*** Dataset excerpts ***

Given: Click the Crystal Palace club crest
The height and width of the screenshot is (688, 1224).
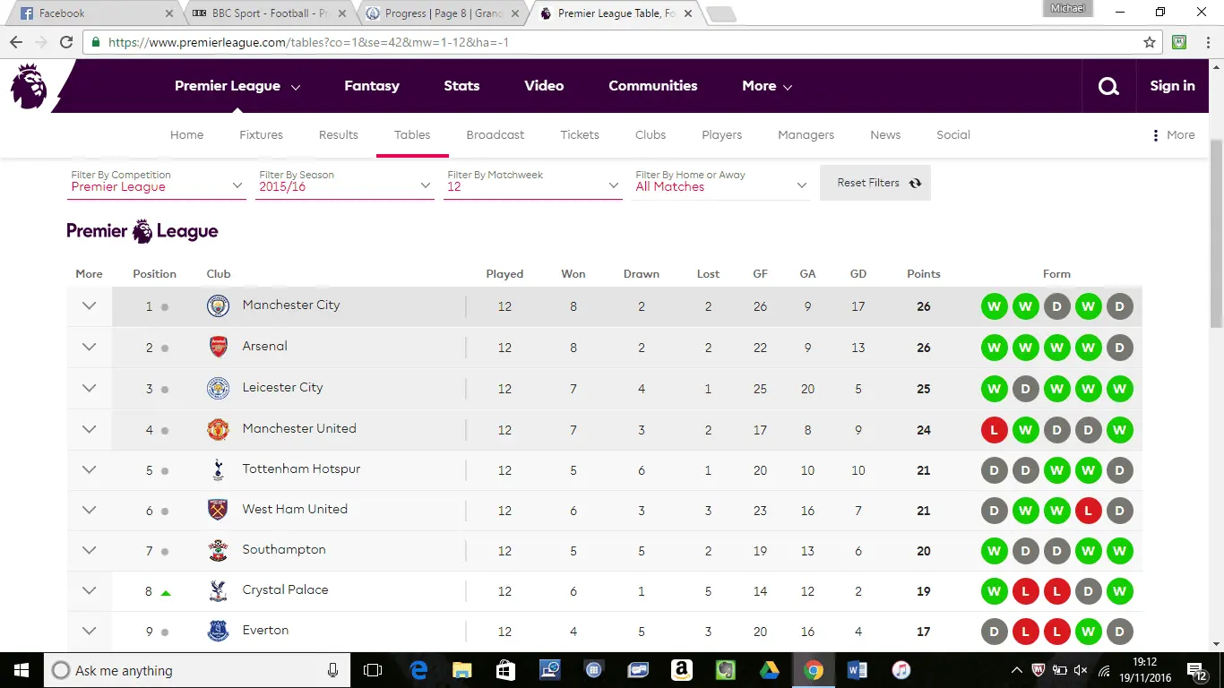Looking at the screenshot, I should coord(218,591).
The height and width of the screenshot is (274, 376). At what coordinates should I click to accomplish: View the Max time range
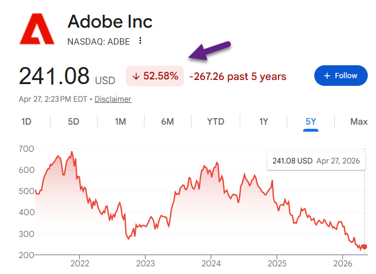[358, 122]
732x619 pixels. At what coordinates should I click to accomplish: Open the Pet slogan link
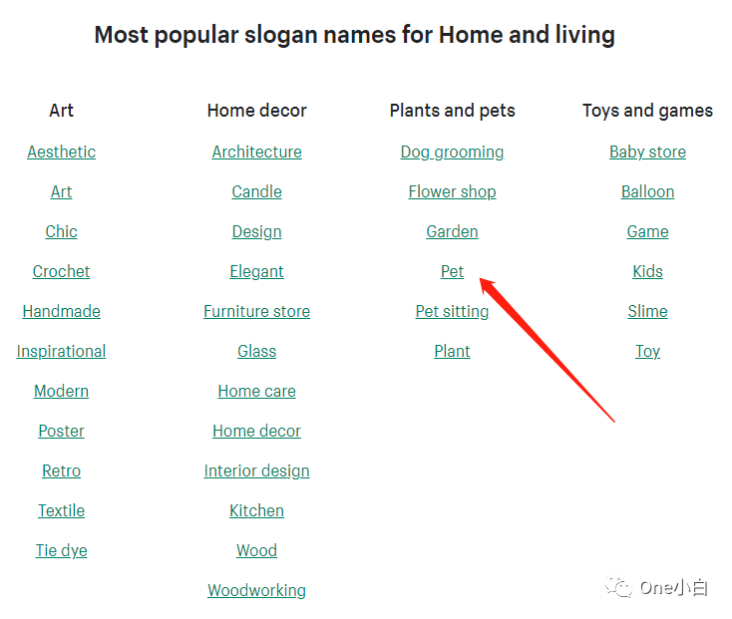[x=452, y=271]
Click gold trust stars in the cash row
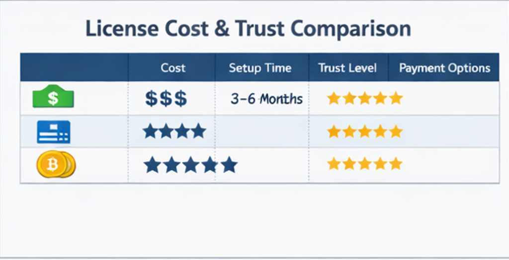 point(364,98)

*** End of Dataset excerpts ***

_Aim of the exercise_
Repeat the data exactly, excluding the pictures.

_Written solution_
Given: Click the Crystal Palace club crest
The height and width of the screenshot is (688, 1224).
Looking at the screenshot, I should coord(218,591).
The height and width of the screenshot is (274, 376). At what coordinates should I click to accomplish: View the Max time range
[358, 122]
732x619 pixels. At what coordinates should I click to accomplish: Open the Pet slogan link
[x=452, y=271]
Click gold trust stars in the cash row
 point(364,98)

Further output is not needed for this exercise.